● WHAT IS NEEDED:
Transcribe the listing below exactly, leaving out each image.

● RECORDS:

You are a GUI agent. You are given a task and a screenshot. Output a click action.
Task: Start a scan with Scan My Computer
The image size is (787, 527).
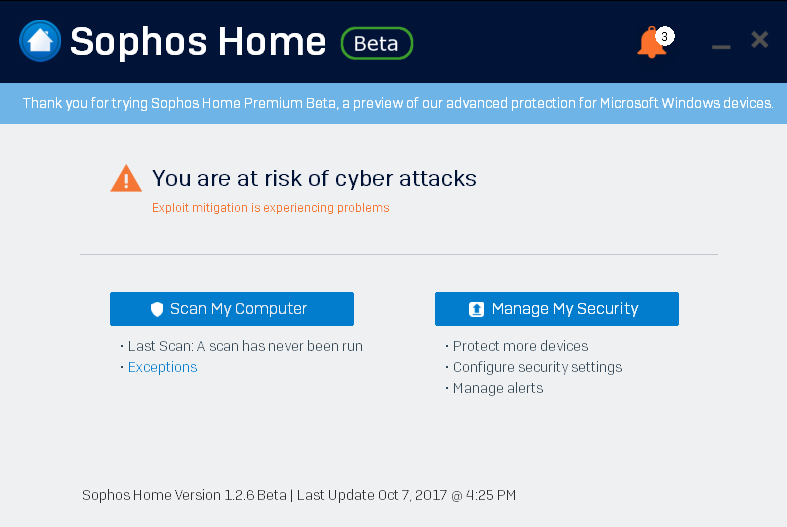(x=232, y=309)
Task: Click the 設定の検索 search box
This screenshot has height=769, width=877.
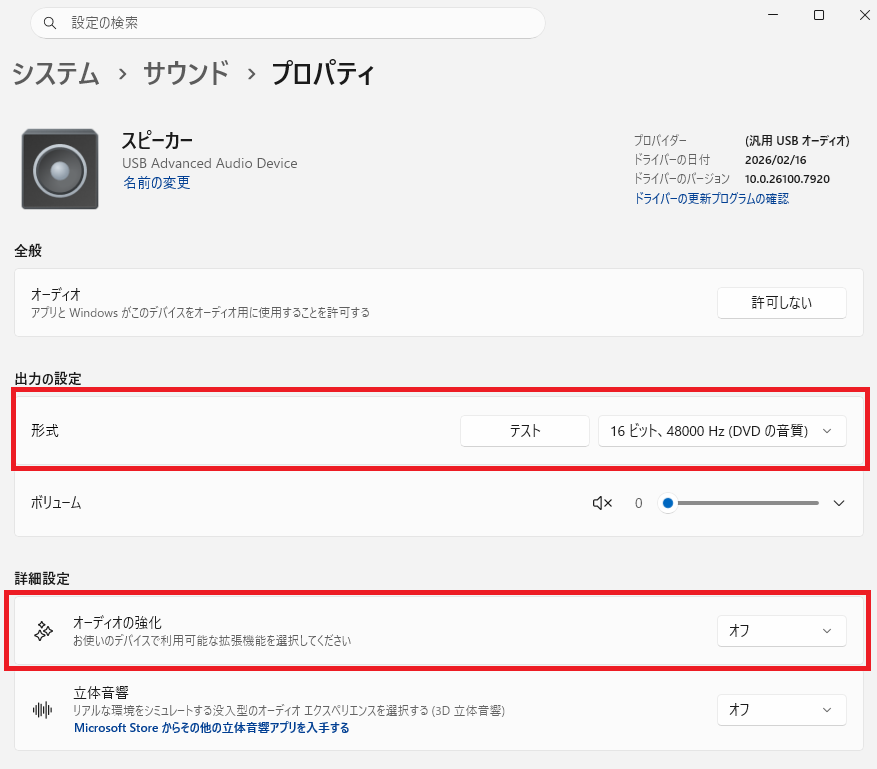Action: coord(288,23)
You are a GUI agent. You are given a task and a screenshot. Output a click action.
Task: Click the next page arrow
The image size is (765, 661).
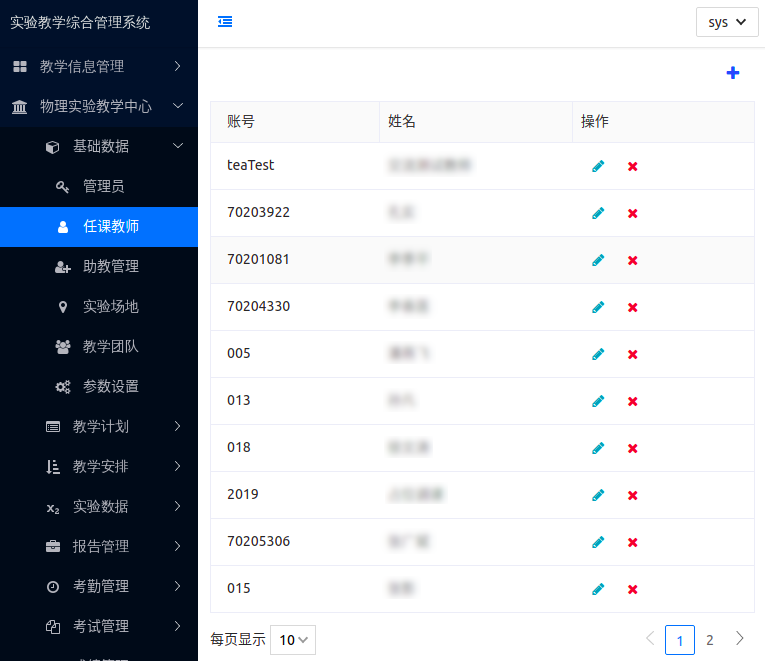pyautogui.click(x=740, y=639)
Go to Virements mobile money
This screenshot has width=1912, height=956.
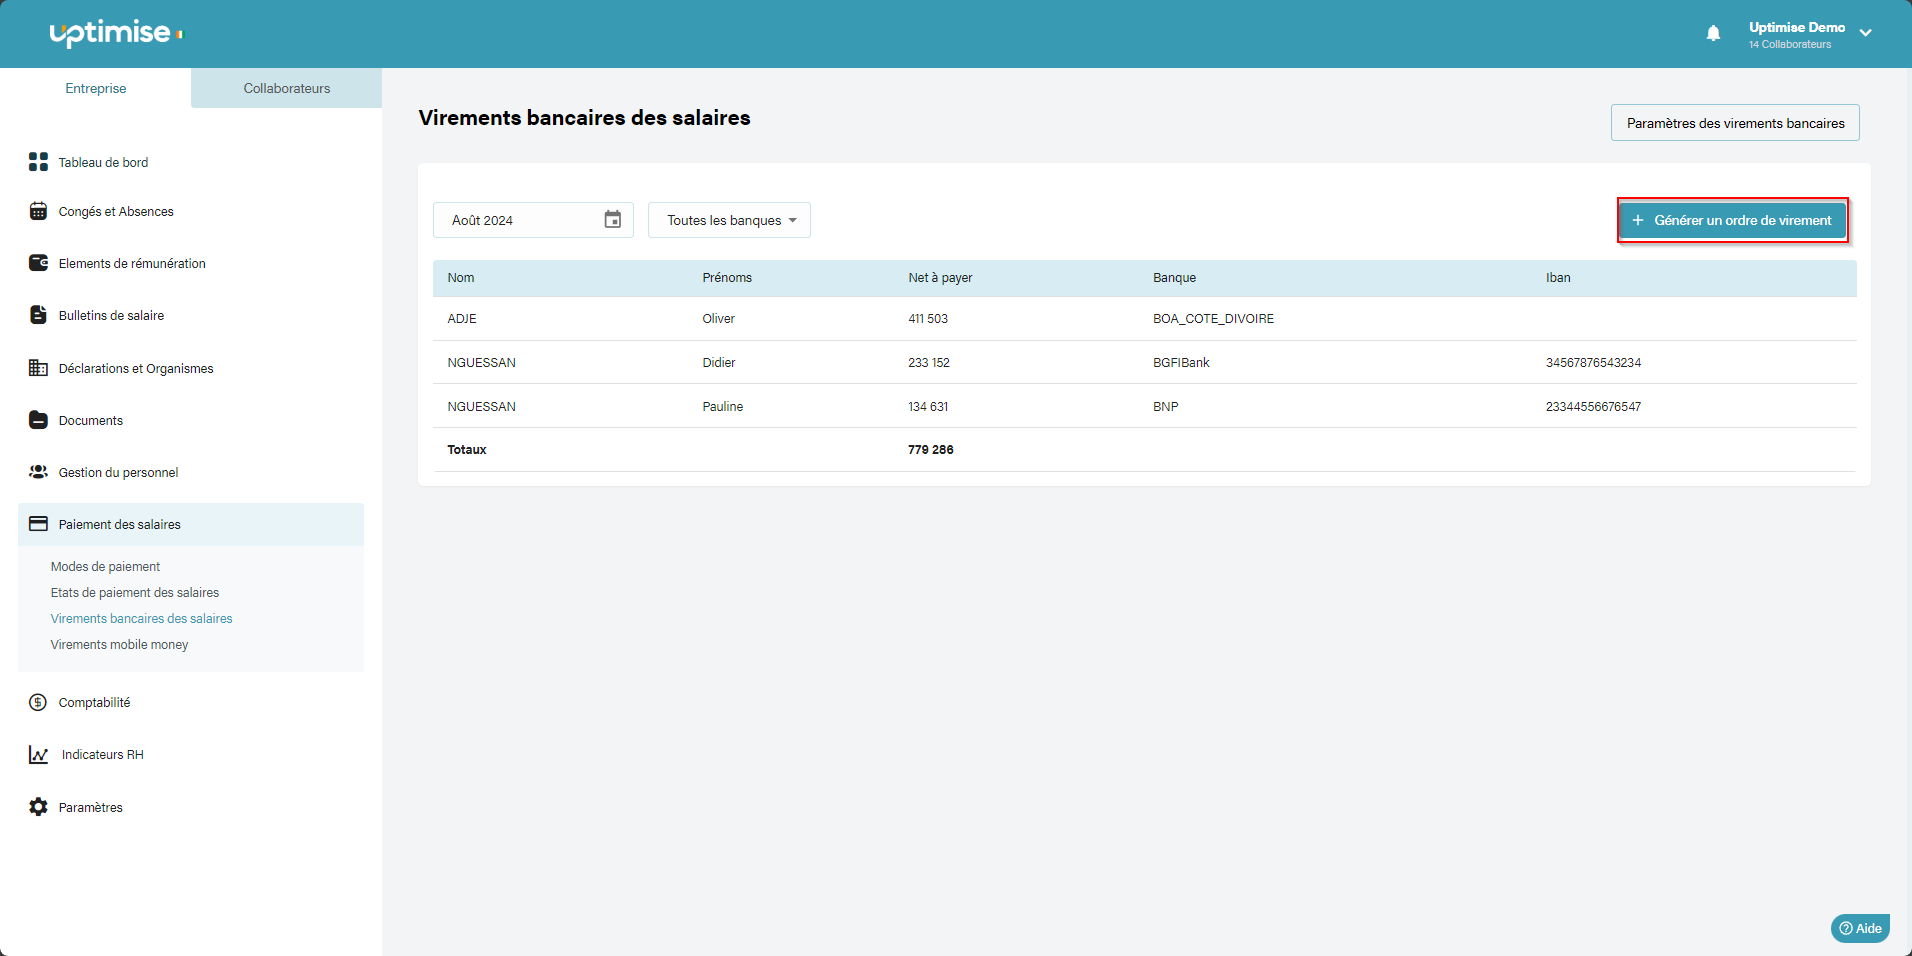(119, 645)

● OUTPUT:
You are a GUI agent. You are given a task and a screenshot. Output a click action.
Task: Start a scan with Scan My Computer
The image size is (787, 527).
(x=232, y=309)
Task: Click the 設定の検索 search box
This screenshot has height=769, width=877.
Action: coord(288,23)
You are a GUI agent. You are given a task and a screenshot. Output a click action.
Task: Click the next page arrow
The image size is (765, 661).
pyautogui.click(x=740, y=639)
Go to Virements mobile money
This screenshot has width=1912, height=956.
(119, 645)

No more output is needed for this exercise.